Bosan. Pikiran itu menggerogoti kepala Erin sebegitu hebatnya sampai - sampai dia ingin membenamkan kepalanya ke dalam kolam renang di belakang rumahnya hanya supaya dia memiliki pekerjaan.

Pasti kalian bertanya - tanya, apa segitu parahnya kah rasa bosan Erin?

Hah! Believe me! Rasa bosan Erin itu udah kelewat batas. Terkadang dia sampai gak tau apa tujuannya hidup di dunia ini. Memang, kalau rasa bosan dan rasa malas di kombinasikan menjadi satu, hal itu bakal menciptakan sebuah kekacauan di dalam diri manusia.

Udah bosenan, males lagi lo.

Tapi bener deh. Kenapa ya Erin bisa semalas ini? Hmm mungkin karena selama ini semua yang dia butuhkan selalu ada di atas nampan tepat di depan hidungnya tanpa Erin harus bersusah payah untuk mendapatkannya, Erin juga tidak pernah merasakan di kondisi sulit dan susah, semuanya mudah baginya.

Ya iyalah, ketika Ayah kalian pemilik perusahaan besar.
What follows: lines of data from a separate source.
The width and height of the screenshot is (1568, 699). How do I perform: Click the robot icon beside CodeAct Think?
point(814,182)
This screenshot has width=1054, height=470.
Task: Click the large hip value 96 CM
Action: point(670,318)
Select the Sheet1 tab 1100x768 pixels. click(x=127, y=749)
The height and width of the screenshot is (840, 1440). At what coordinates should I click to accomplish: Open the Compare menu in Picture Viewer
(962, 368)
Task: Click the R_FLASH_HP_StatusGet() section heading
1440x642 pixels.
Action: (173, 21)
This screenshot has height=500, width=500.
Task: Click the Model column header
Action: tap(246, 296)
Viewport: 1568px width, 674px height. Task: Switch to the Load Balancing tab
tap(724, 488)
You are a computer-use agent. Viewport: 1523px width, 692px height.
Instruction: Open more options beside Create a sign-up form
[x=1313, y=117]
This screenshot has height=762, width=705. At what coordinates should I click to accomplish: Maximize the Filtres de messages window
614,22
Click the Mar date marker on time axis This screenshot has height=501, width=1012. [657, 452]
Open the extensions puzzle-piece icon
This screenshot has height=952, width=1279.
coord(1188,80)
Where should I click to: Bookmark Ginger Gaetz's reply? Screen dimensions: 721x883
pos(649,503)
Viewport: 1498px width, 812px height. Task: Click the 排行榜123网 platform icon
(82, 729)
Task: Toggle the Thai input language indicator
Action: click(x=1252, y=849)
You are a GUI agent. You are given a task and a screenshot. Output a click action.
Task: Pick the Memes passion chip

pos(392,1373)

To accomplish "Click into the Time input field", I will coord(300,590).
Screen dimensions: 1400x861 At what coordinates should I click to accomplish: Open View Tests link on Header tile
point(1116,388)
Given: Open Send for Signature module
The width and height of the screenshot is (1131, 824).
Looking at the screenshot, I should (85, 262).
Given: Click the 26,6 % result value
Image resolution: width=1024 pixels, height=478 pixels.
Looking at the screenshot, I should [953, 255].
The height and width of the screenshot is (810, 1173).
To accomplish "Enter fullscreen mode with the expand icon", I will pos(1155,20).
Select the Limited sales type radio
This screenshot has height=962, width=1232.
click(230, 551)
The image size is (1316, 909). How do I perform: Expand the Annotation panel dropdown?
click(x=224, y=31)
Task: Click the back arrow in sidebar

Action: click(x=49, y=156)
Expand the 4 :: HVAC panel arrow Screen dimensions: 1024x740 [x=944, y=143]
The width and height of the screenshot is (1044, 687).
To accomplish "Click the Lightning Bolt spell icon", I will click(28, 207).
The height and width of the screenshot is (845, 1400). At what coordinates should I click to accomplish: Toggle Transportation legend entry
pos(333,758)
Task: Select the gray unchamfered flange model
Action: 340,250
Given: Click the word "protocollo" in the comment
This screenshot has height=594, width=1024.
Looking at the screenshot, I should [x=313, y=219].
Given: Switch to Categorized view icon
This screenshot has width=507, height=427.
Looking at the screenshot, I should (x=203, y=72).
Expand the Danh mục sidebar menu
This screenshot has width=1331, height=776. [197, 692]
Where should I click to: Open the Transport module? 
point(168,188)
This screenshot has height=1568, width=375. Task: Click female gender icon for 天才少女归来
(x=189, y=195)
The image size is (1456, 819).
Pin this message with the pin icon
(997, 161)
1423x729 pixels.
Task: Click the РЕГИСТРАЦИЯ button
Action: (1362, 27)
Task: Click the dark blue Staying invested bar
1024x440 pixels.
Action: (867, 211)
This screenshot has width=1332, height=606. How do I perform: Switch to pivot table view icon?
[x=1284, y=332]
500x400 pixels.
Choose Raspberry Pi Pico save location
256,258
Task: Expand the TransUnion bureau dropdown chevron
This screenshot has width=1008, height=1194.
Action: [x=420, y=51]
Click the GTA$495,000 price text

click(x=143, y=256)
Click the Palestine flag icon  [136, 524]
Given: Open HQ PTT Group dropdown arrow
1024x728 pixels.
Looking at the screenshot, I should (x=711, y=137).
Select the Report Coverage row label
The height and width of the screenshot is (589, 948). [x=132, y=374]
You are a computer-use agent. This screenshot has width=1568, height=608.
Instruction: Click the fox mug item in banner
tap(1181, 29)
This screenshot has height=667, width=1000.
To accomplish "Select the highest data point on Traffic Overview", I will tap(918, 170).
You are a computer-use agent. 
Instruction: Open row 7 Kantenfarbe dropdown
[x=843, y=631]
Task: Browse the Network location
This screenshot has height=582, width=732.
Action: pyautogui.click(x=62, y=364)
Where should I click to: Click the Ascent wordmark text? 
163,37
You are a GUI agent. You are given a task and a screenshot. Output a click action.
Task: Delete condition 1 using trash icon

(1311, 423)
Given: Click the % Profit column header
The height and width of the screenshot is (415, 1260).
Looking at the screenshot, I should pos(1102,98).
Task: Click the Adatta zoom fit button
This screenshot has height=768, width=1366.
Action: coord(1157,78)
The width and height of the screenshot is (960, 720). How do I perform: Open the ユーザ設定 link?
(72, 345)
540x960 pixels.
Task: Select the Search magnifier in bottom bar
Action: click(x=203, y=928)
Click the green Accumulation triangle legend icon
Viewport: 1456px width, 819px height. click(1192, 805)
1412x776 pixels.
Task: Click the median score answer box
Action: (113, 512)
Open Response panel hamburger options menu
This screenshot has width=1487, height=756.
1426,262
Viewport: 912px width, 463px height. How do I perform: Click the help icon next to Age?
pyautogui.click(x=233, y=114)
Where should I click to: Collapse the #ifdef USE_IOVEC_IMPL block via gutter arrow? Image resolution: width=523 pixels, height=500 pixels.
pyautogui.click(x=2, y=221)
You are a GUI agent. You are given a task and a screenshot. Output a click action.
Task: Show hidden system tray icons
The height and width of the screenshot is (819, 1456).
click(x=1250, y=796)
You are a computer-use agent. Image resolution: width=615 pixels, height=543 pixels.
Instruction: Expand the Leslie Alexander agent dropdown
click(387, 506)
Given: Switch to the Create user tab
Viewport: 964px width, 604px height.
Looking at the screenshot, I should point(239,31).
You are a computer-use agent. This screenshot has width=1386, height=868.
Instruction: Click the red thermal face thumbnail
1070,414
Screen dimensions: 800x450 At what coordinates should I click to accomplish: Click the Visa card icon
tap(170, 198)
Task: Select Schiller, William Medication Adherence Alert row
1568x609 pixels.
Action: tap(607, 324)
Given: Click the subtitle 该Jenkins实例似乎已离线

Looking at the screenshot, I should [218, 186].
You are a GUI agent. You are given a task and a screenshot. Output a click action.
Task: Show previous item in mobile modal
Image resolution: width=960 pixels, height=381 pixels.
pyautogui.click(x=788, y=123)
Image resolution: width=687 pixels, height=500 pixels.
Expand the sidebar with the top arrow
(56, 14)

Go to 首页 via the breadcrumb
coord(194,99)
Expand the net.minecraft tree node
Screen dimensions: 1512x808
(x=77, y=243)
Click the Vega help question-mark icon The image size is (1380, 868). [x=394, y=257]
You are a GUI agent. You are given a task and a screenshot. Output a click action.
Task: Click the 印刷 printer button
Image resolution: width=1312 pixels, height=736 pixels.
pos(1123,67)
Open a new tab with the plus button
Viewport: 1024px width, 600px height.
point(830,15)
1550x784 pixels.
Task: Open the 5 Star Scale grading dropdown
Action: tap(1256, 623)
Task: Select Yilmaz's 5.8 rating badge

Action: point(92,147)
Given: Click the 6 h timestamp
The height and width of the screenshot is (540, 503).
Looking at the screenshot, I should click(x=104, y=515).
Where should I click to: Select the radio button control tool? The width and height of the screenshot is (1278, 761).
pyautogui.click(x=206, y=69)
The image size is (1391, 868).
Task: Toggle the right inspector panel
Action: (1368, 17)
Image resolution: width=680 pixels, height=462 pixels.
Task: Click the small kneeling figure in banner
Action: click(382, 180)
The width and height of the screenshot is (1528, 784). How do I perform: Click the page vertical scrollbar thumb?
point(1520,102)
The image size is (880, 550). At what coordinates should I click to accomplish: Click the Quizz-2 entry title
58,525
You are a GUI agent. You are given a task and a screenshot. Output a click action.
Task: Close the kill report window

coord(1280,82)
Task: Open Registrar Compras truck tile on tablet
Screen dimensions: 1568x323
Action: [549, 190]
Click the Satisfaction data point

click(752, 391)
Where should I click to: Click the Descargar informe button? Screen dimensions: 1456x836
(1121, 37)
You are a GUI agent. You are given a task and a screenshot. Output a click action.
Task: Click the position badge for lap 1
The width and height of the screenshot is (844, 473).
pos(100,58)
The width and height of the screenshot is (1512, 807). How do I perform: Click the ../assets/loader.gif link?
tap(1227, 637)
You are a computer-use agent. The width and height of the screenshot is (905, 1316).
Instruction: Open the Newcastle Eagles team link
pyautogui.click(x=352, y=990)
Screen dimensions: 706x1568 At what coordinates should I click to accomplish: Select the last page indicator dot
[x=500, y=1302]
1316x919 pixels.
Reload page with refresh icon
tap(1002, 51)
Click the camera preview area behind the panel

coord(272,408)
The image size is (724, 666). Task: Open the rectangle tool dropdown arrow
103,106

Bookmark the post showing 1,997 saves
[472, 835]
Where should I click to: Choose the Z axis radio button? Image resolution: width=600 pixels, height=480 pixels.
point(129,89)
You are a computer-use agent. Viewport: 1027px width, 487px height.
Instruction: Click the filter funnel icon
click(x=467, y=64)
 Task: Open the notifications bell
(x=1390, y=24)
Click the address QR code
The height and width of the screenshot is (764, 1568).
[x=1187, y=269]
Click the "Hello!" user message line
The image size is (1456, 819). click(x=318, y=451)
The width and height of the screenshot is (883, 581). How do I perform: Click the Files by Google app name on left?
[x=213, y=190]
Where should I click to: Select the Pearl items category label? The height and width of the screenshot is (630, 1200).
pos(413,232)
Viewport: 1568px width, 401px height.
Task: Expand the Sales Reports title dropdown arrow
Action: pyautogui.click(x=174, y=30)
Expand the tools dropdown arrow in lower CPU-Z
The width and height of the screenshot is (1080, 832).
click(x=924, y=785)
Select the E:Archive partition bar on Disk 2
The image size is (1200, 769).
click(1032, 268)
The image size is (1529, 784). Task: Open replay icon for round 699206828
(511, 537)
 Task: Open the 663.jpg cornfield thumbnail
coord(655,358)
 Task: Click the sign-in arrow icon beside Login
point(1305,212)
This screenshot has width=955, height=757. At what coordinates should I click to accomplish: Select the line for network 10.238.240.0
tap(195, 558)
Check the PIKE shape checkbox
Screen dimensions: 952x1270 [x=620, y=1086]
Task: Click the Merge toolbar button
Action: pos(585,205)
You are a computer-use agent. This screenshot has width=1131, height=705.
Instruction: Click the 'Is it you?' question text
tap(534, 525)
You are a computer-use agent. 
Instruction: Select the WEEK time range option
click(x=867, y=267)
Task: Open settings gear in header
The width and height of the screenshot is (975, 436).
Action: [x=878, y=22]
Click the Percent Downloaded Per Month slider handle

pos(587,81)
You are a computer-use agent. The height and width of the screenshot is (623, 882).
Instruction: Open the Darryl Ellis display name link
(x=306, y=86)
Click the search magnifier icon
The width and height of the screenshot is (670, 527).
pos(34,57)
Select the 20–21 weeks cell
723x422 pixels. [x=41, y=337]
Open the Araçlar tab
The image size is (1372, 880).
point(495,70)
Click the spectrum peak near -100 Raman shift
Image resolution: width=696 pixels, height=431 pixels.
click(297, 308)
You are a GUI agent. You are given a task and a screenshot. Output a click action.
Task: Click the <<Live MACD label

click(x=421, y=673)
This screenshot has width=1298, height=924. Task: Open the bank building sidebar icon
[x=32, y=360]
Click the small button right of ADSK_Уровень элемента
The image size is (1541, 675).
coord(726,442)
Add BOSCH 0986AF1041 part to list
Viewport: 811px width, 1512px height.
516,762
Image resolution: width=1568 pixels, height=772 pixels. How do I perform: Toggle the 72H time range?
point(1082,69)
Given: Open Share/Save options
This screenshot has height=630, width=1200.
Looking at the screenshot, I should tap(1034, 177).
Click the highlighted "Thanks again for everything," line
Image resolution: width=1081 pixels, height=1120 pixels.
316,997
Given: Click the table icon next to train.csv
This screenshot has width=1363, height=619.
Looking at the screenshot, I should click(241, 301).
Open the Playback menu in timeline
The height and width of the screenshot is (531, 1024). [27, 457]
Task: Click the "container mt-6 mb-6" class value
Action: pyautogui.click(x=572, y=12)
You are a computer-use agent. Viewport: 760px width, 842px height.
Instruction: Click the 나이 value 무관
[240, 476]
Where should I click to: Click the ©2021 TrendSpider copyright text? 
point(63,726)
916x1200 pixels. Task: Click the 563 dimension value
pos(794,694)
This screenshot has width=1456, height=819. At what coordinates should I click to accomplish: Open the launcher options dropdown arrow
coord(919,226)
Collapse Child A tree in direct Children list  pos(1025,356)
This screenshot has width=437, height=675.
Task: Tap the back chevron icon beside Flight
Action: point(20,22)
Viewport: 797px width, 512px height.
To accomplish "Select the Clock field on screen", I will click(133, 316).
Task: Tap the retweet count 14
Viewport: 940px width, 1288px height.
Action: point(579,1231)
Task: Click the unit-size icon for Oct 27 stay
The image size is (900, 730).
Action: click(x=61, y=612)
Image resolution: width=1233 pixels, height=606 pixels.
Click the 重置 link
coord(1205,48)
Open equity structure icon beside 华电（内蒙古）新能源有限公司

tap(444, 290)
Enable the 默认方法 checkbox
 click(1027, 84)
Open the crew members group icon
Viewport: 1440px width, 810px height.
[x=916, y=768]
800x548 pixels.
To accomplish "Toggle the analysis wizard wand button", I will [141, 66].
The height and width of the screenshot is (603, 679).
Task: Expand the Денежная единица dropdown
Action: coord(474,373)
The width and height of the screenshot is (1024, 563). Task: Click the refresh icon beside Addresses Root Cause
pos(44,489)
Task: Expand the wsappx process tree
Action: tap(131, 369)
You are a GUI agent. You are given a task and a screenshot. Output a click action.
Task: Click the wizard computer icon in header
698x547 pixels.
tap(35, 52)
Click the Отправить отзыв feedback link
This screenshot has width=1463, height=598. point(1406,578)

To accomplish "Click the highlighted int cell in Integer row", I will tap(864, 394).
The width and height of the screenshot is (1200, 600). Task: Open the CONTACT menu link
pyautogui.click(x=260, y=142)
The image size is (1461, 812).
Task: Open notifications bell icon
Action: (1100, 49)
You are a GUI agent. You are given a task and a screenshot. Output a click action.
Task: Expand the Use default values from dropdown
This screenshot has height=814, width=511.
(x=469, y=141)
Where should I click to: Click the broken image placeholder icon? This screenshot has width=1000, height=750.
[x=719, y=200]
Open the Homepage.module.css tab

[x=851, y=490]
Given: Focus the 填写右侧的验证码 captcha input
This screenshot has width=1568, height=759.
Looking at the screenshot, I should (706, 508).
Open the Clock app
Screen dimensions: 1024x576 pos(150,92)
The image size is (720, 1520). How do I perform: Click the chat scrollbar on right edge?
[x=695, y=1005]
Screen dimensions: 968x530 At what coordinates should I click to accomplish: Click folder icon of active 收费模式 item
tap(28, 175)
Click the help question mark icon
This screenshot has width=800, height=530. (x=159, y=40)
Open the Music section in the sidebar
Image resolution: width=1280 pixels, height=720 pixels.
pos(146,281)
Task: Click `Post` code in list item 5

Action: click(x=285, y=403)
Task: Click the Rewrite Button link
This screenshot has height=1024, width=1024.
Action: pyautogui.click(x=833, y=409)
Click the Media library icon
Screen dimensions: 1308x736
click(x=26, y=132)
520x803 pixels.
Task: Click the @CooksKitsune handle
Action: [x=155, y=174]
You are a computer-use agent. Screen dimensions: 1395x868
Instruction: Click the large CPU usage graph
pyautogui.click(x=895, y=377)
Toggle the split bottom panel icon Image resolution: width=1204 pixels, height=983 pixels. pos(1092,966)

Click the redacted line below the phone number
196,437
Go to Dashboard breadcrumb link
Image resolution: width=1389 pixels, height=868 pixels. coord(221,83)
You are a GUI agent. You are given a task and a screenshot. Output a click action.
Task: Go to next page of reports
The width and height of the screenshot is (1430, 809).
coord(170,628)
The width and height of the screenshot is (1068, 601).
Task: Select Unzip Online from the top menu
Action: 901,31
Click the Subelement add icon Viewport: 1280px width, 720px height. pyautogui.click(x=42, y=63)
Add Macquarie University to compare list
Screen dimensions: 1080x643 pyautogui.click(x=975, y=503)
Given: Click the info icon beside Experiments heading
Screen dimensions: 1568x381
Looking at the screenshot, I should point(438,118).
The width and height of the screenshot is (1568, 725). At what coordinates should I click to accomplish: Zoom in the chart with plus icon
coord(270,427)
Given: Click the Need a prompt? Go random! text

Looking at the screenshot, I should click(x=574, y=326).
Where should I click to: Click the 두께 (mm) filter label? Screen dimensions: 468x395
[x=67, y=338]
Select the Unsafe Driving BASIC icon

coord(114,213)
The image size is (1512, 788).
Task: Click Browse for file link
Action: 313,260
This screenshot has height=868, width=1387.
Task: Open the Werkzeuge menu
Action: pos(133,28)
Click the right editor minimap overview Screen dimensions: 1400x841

Apa sih yang kalian inginkan tapi gak bisa terwujud?

Erin bergelung di tempat tidurnya yang empuk sambil memandang langit - langit kamarnya yang berwarna putih bersih. Kamarnya sungguh besar, mungkin saking besarnya kamar itu bakal muat di isi lima puluh orang sekaligus, mungkin kamarnya juga memungkinkan untuk menampung banyak sembako untuk korban - korban bencana alam.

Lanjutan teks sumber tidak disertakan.